**Source extract:**
Out of scope (deferred to successor MEPs):

  • LLVM as a primary backend. Available as a phase-3 opt-in (compiler3/emit/llvmir/ emits .ll text, shells to llc); not required for any phase-1 or phase-2 deliverable.
  • MLIR. Reserved for an SIMT / GPU successor MEP.
  • libgccjit. Rejected outright: GPL contagion risk.
  • iOS / iPadOS / visionOS targets. Provisioning, App Store review, and MH_BUNDLE machinery deserve a dedicated mobile MEP.
  • GPU codegen (Metal AIR, CUDA PTX, ROCm, SPIR-V, WGSL). Separate MEP.
  • Tracing JIT. vm3jit is a method JIT; tracing is MEP-50+ territory.
  • IL2CPU / Bartok-style two-stage AOT through an intermediate C++ pass.
  • Profile-guided optimization. Phase 3+ once base AOT and JIT are stable.

Specification

§1 Architecture

The native code emission layer sits between compiler3 (typed IR producer) and the host toolchain (system cc, system linker, host kernel loader). Three emit packages share the typed IR:

compiler3/ir (MEP-40)
|
+---------------+----------------+
| | |
v v v
emit/copypatch emit/c emit/wasm (phase 2 AOT)
(JIT, phase 1) (AOT, phase 1) emit/qbe (AOT, phase 2)
| | |
v v v
mmap exec ELF/Mach-O/PE .wasm module
memcpy+patch via system cc via builtin emit

The boundary is the typed IR. Every emit package consumes the same IR shape, the same SSA value types, the same three-bank register convention, the same Cell ABI. No emit package may add IR ops or modify the type lattice; either the IR already expresses what the backend needs, or the IR change is a separate PR that lands first.

The four-bit arena tag and 12-bit generation encoding of MEP-40 plus the verifier rules of MEP-41 are load-bearing for every backend. Stencils may not mask, shift, or otherwise destructure the generation field; the backend treats it as opaque per MEP-41's Tag Confidentiality Enforcement analog. The C-as-target lowering wraps every handle deref in mochi_deref_T(handle) calls so the C compiler cannot inline gen-extraction; the copy-and-patch stencils never name a register holding a raw gen value.

§2 Copy-and-patch JIT (phase 1)

Hand-write one C function per vm3 opcode in runtime/vm3/op.go. Each stencil takes the vm3 frame, the operand registers, and returns the dispatch target for the next op. Compile each stencil with Clang -O2 -fno-asynchronous-unwind-tables -fno-stack-protector -mno-red-zone at Mochi build time. Extract the resulting machine code and relocations from the .text section; emit them as a generated Go file (compiler3/emit/copypatch/stencils_amd64.go, ..._arm64.go) containing a per-opcode struct: {bytes []byte, holes []Reloc}.

At Mochi runtime, the JIT walks the typed IR for a hot method, picks the stencil for each op, memcpy's the bytes into an mmap'd executable region, and patches the relocations (immediates, jump targets, runtime symbols) in place. The patched code is then jumped to via a Go-friendly entry trampoline that preserves Go's stack invariants. Code-cache management uses a simple bump allocator with a high-water mark; when the cache fills, the JIT falls back to vm3 interpretation for cold ops and recycles the cache on the next GC cycle.

**Tasks to complete:**
**a)** According to the native code emission spec, why is libgccjit rejected?
**b)** Translate this sentence from the native code emission spec into Spanish: "The patched code is then jumped to via a Go-friendly entry trampoline that preserves Go's stack invariants."
**c)** Quote the native code emission spec starting with "The boundary is" and going on through "raw gen value.".

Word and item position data
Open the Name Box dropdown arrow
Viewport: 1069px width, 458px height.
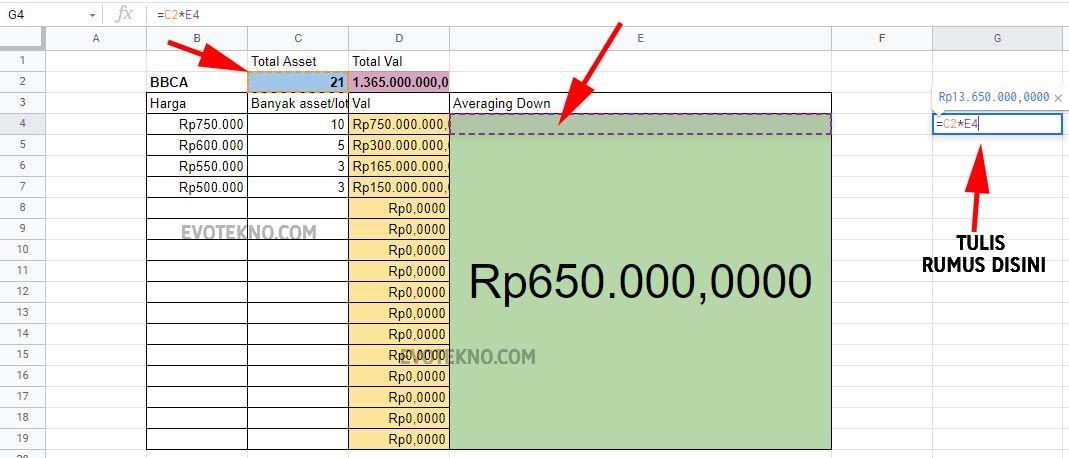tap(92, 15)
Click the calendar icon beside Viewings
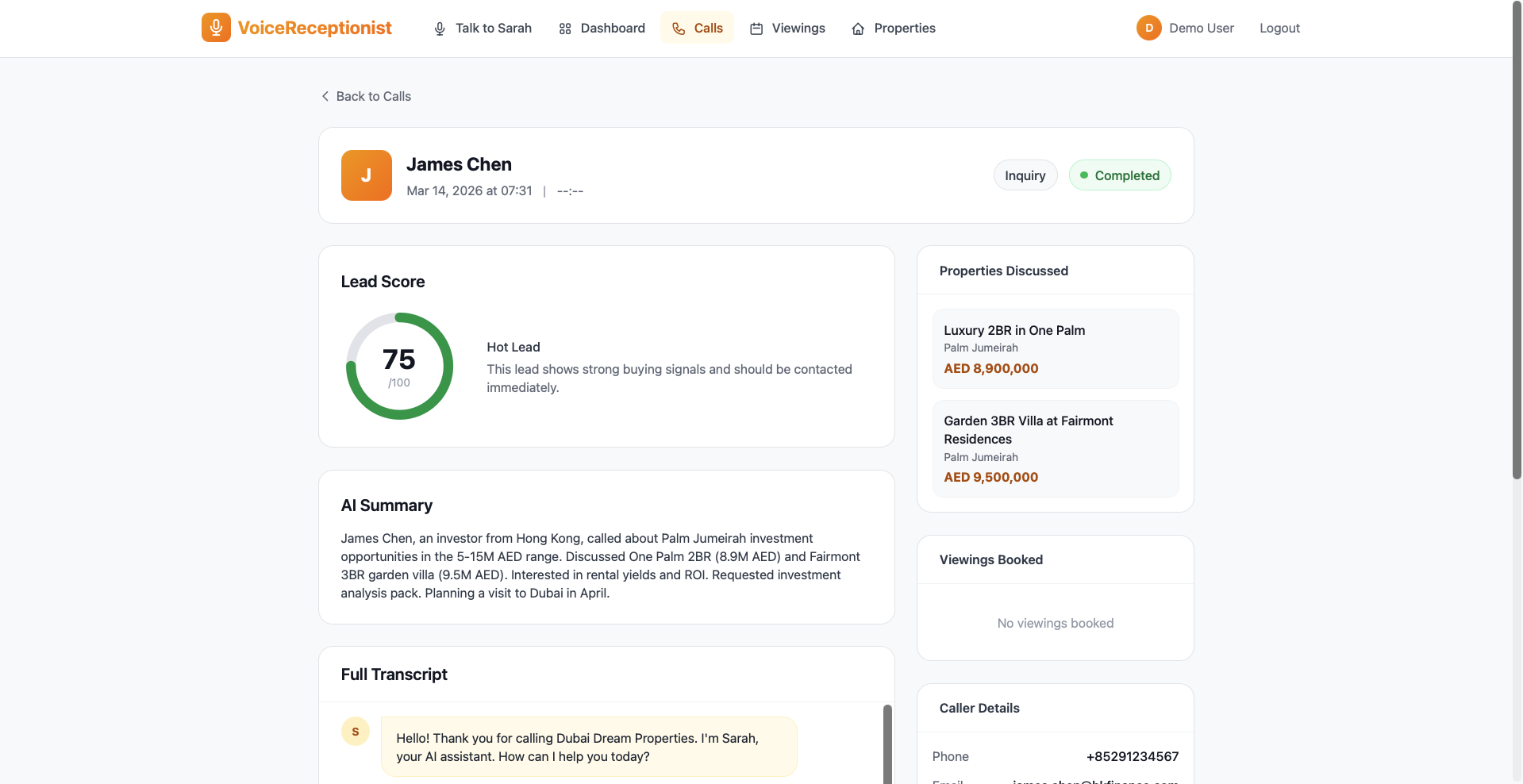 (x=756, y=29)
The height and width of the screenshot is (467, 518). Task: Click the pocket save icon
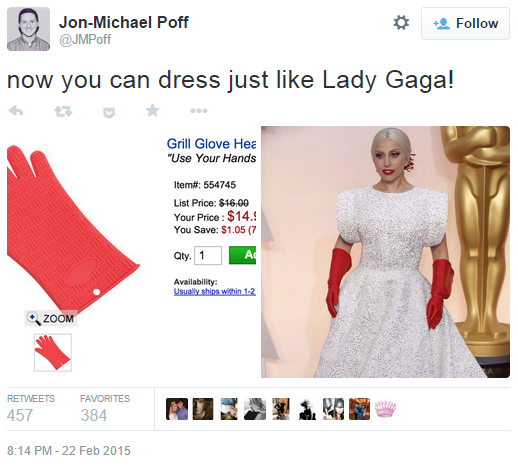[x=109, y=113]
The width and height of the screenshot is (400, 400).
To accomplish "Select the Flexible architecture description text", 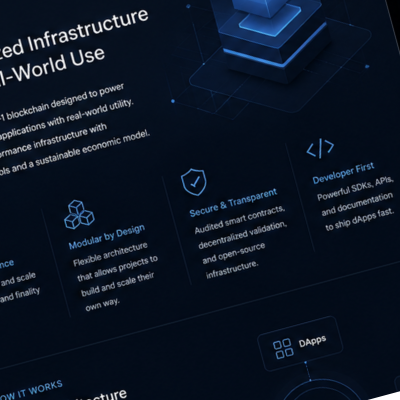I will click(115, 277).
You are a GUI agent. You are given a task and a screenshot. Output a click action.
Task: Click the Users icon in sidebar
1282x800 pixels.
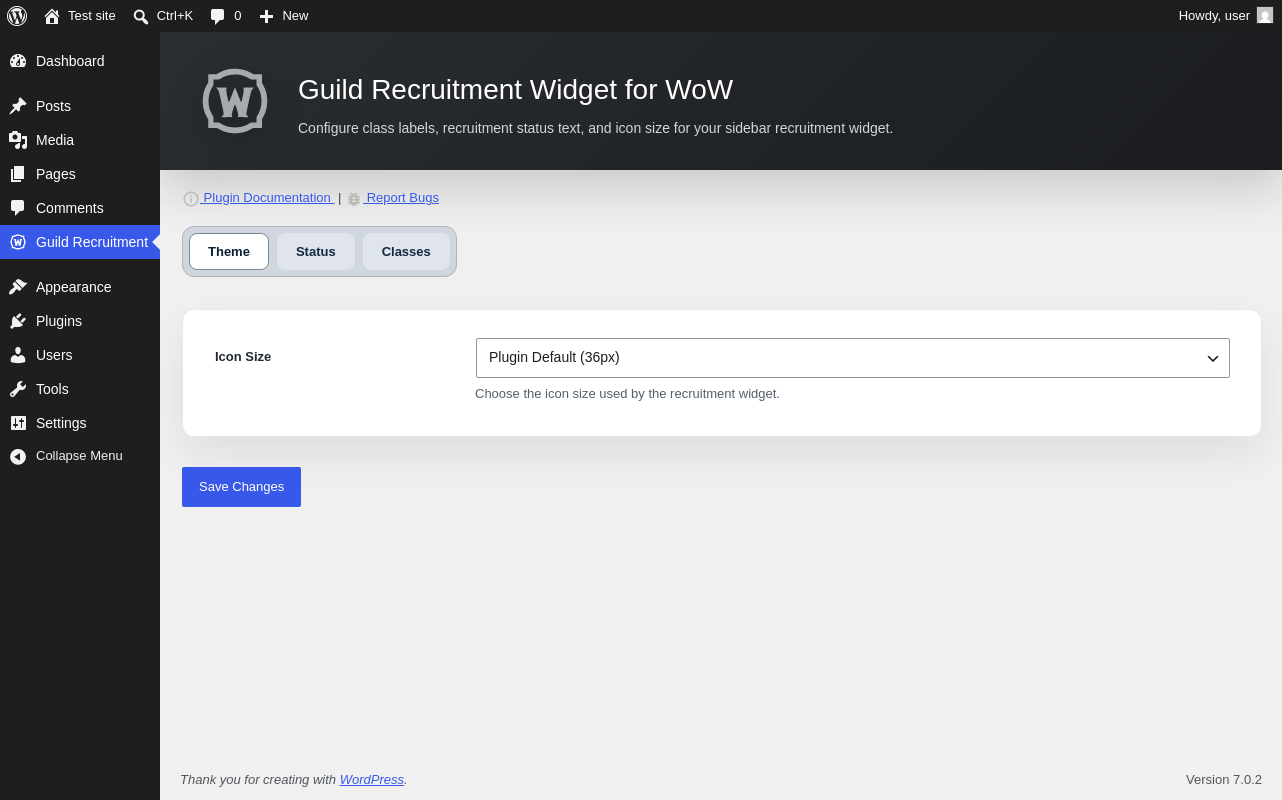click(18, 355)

**Results of the tasks:**
**a)** It carries a GPL contagion risk.

**b)** Luego se salta al código parcheado mediante un trampolín de entrada compatible con Go que preserva las invariantes de pila de Go.

**c)**
The boundary is the typed IR. Every emit package consumes the same IR shape, the same SSA value types, the same three-bank register convention, the same Cell ABI. No emit package may add IR ops or modify the type lattice; either the IR already expresses what the backend needs, or the IR change is a separate PR that lands first.

The four-bit arena tag and 12-bit generation encoding of MEP-40 plus the verifier rules of MEP-41 are load-bearing for every backend. Stencils may not mask, shift, or otherwise destructure the generation field; the backend treats it as opaque per MEP-41's Tag Confidentiality Enforcement analog. The C-as-target lowering wraps every handle deref in mochi_deref_T(handle) calls so the C compiler cannot inline gen-extraction; the copy-and-patch stencils never name a register holding a raw gen value.